Males release sperm into the water, which females draw in with the water current. After the eggs are fertilized, brooding occurs within the female mussel's shell as the eggs develop into the larval stage known as glochidia. The glochidia are brooded in the water-tubes of the gills until mature and ready for a host.

===Lure and host fish===
To attract a host fish for her larvae, the female releases a superconglutinate lure through the excurrent siphon. The superconglutinate lure is a mass which contains all the larvae, the entire reproductive effort for the year. It generally has an eye spot and lateral band resembling a small fish. This mass remains tethered to the female by a long, transparent, mucous strand. The lure displays a darting motion in the water that mimics a small fish. When captured by a host fish, a cloud of larvae is released and become attached to the host fish's gills. The strand may become detached from the female and be found snagged on debris, where it continues to show darting motion that may attract host fish.

These superconglutinates have been observed in April through September. The female has also been observed using a mantle-fluttering lure, possibly an adaptation to low current flow.

The shinyrayed pocketbook is a host specialist, meaning it requires a specific kind of fish. Primary host fish are three species of Micropterus: shoal bass, redeye bass, and largemouth bass. The glochidia achieved 78% success in metamophosing on these fish in one study. Micropterus punctulatus (spotted bass), an introduced species, is also a highly successful host. Other fish such as eastern mosquitofish, guppy, and bluegill were observed to successfully host the larvae, but were not as effective as black bass species.

===Relation to environment===
Environmental factors may heavily affect mussels' recruitment (successful breeding and survival of young), and lack of recruitment is identified as a major threat to mussels' survival. Recruitment in shinyrayed pocketbooks was found to be related to water flow in their river environment. Higher recruitment was associated with "median summer discharge, maximum 10-day summer discharge, and minimum 10-day spring and summer discharge", suggesting that management of river flow could be an important factor in conservation and survival of this and other species, but further study is needed.

==Conservation==
In March, 1998, the U.S. Fish and Wildlife Service published a determination listing the shinyrayed pocketbook as Endangered under the Endangered Species Act, noting that populations had significantly declined from those in historical records. It was found in only 21% of historical sites.
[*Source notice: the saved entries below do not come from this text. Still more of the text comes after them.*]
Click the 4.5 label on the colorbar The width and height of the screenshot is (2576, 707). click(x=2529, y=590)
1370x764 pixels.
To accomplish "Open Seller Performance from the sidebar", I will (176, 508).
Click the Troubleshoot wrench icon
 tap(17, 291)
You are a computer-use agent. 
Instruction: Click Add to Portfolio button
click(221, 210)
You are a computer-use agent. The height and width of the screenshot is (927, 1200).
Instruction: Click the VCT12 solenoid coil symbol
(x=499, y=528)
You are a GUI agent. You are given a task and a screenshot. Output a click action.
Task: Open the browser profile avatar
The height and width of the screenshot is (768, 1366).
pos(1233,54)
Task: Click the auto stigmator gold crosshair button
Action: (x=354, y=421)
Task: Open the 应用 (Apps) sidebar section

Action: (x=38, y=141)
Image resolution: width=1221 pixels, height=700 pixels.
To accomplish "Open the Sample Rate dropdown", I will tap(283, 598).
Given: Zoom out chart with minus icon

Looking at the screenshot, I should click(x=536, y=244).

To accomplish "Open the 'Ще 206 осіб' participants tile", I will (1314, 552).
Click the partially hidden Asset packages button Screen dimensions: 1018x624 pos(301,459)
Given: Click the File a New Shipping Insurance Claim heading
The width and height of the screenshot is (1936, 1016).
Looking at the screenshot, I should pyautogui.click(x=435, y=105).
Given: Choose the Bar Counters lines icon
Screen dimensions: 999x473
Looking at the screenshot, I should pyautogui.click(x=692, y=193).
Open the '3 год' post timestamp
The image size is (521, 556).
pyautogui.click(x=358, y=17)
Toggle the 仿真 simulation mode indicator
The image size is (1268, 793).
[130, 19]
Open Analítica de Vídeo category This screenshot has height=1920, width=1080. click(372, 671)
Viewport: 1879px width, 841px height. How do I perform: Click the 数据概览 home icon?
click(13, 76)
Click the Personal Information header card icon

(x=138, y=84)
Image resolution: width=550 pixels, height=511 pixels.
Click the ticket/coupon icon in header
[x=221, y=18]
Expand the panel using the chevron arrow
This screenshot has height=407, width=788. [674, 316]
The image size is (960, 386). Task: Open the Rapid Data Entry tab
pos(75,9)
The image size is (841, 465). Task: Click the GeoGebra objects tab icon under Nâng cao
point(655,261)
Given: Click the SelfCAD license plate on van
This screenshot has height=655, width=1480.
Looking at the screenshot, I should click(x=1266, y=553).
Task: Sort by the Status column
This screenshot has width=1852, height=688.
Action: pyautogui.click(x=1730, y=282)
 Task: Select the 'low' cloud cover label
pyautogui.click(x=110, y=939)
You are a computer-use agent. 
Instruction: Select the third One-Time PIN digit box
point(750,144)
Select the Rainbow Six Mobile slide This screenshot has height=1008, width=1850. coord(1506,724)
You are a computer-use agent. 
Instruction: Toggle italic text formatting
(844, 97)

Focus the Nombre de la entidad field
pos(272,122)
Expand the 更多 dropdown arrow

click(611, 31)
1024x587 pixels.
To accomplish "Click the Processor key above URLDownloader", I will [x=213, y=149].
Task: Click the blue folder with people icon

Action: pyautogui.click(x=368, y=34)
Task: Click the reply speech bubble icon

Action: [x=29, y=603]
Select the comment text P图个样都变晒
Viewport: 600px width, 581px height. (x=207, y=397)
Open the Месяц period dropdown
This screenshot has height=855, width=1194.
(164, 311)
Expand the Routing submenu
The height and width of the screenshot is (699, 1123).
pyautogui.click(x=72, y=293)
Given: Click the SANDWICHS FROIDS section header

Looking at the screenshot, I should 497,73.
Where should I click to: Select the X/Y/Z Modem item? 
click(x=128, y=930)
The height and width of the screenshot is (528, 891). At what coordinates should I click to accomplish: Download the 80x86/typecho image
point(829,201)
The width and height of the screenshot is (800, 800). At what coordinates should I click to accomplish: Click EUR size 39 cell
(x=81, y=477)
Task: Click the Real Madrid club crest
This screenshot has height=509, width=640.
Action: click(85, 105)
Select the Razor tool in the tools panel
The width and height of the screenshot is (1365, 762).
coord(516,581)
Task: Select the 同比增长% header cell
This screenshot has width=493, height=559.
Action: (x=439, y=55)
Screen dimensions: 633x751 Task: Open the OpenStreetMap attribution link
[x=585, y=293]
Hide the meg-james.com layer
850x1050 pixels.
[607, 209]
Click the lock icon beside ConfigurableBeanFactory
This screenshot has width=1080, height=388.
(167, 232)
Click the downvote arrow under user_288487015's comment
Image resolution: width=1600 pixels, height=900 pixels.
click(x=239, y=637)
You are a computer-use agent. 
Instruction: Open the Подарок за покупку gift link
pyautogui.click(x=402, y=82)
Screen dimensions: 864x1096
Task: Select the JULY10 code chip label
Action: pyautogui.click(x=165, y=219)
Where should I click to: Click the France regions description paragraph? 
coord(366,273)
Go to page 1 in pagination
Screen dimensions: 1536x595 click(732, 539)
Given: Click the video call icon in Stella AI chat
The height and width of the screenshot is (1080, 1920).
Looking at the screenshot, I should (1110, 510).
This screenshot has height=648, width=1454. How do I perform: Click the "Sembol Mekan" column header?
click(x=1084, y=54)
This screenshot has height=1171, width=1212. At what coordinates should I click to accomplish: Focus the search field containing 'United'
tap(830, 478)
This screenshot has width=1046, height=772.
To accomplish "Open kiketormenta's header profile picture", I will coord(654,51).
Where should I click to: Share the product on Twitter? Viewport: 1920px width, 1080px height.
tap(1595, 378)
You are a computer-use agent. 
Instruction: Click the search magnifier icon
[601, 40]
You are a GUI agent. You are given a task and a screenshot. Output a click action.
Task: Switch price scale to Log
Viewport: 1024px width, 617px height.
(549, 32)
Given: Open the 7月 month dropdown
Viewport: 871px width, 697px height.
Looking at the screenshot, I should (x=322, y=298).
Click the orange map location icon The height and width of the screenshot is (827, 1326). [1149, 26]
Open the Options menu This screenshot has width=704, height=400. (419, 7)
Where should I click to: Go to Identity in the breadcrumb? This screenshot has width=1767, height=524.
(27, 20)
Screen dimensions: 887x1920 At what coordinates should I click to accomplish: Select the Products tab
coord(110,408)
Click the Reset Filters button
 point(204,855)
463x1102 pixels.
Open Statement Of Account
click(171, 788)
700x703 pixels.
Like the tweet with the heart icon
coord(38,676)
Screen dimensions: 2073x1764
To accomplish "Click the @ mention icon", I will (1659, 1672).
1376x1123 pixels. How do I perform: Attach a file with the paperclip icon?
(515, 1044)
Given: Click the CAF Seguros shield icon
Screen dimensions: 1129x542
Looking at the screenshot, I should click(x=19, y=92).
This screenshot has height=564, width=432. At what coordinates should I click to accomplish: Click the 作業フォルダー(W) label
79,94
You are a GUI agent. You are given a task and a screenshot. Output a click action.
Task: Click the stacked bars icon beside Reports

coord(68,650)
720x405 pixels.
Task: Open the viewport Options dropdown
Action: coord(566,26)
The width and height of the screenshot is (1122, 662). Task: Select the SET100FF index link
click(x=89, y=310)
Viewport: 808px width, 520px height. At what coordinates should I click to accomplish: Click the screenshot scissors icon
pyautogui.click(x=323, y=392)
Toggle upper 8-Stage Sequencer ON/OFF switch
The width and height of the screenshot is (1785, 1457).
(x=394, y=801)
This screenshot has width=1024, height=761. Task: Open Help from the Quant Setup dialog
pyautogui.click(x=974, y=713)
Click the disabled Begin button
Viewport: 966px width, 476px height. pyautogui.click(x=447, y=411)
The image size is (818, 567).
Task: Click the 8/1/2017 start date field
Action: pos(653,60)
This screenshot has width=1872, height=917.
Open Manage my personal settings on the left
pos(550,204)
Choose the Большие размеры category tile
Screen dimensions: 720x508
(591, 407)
Mussels in much of the Apalachicolan Region, including the shinyrayed pocketbook, have been negatively impacted by impoundments, siltation from agricultural erosion, channelization, and water pollution. There has been a noted lack of reproduction in many historical sites. Populations have been isolated due to major impoundments on the Apalachicola, Flint, and Ochlockonee rivers. In the 20th century, mussels were often collected for the cultured pearl industry, though this is no longer in practice. Their slow growth and very specific reproduction requirements can be a challenge to recovery. The introduced Asian clam and zebra mussel also pose threats to the species.

In a 5-year review in 2019, the FWS found that the status of the shinyrayed pocketbook had improved since the original listing. Spring Creek, Chiploa, and to a smaller extent, Lower Chattahoochee populations showed evidence of recruitment and increasing population. An additional population was discovered in Econfina, though the species was no longer found in the Ochlockonee sub-basin. However, these developments were not enough to warrant a change in the endangered status.